Female Virgina Voters are “Queens For A Day”?

According to the NYT: “In Virginia Race, Women Make the Difference” Here is an excerpt:

In the final stretch before Election Day, both candidates have high-profile Virginia women campaigning on their behalf. Mary Matalin, the Republican strategist, is urging women to”talk to your girlfriends”on Mr. Allen’s behalf. Lynda Robb, the wife of former Senator Chuck Robb and a daughter of President Lyndon B. Johnson, is hailing Mr. Webb as”understanding the needs of Virginia’s families.”

The Allen and Webb campaigns have attacked each other throughout the fall over their commitment (or lack thereof) to women’s issues and concerns, and they are ending, to a large extent, with women’s voices. In one Webb commercial being broadcast this week, a woman named April Cain looks into the camera and declares,”I have two boys, one is 9 and one is 12.”

“George Allen hasn’t done anything to help my family,”Ms. Cain adds.

In a new commercial for Mr. Allen, put up by the National Republican Senatorial Committee, the female announcer intones that Mr. Webb’s writings”routinely stereotype women as promiscuous objects.”

“Arrogantly and outrageously,”the voice continues,”Webb refuses to be ashamed of what he’s written.”

The battle for the female vote began in earnest earlier this fall, when the Allen campaign, struggling to regain control of the race after several missteps, took aim at Mr. Webb’s argument 30 years ago against women in combat and the admission of women to the Naval Academy.

For much of the fall, commercials have featured retired military women arguing for : and against : Mr. Webb, who has said that he has changed over the years and that he should be judged by his record of advancing women when he was secretary of the Navy during the Reagan administration.
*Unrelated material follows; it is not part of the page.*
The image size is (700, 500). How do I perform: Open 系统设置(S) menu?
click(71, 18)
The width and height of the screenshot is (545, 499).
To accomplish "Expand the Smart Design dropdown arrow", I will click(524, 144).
Last week, when polls showed the race a dead heat, the Allen campaign introduced a new issue seemingly tailored for women: saying Mr. Webb’s novels included sexually explicit scenes and”chauvinistic attitudes.”

They both sound like jerks to me, but of course though I may be deeply personally affected by whatever dumbass legislation the winner decides or declines to support, I don’t get a vote. Can we get to Election Day without the spectacle of one or both of them campaigning in a pink suit? Here’s hoping.

–Ann Bartow

NB for youthful readers: “Queen for A Day” was a reality television program in the late 1950s through the early 1960s. Read more about it here.
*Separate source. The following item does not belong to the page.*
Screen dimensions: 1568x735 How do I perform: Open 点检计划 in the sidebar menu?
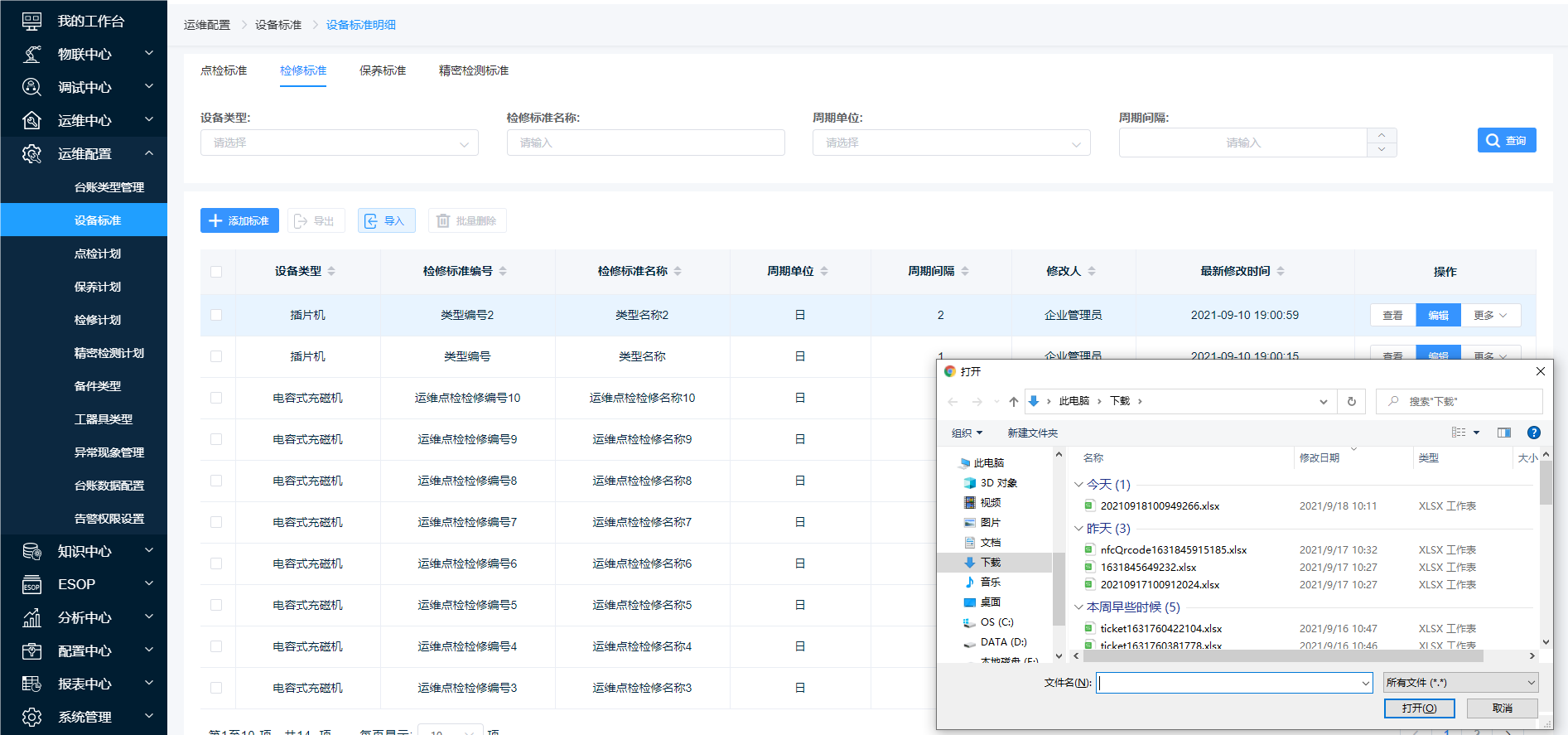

Update: The hate e-mail from Webb supporters has really been poring in over this post. If I lived in Virginia I’d surely hold my nose and vote for Webb, but I’d still notice that he hasn’t been much of a friend to women before this campaign. I like our chances better with Democrats than Republicans, but putting the Democrats into power will only help women if we keep the pressure on the white males like Webb we will largely elect.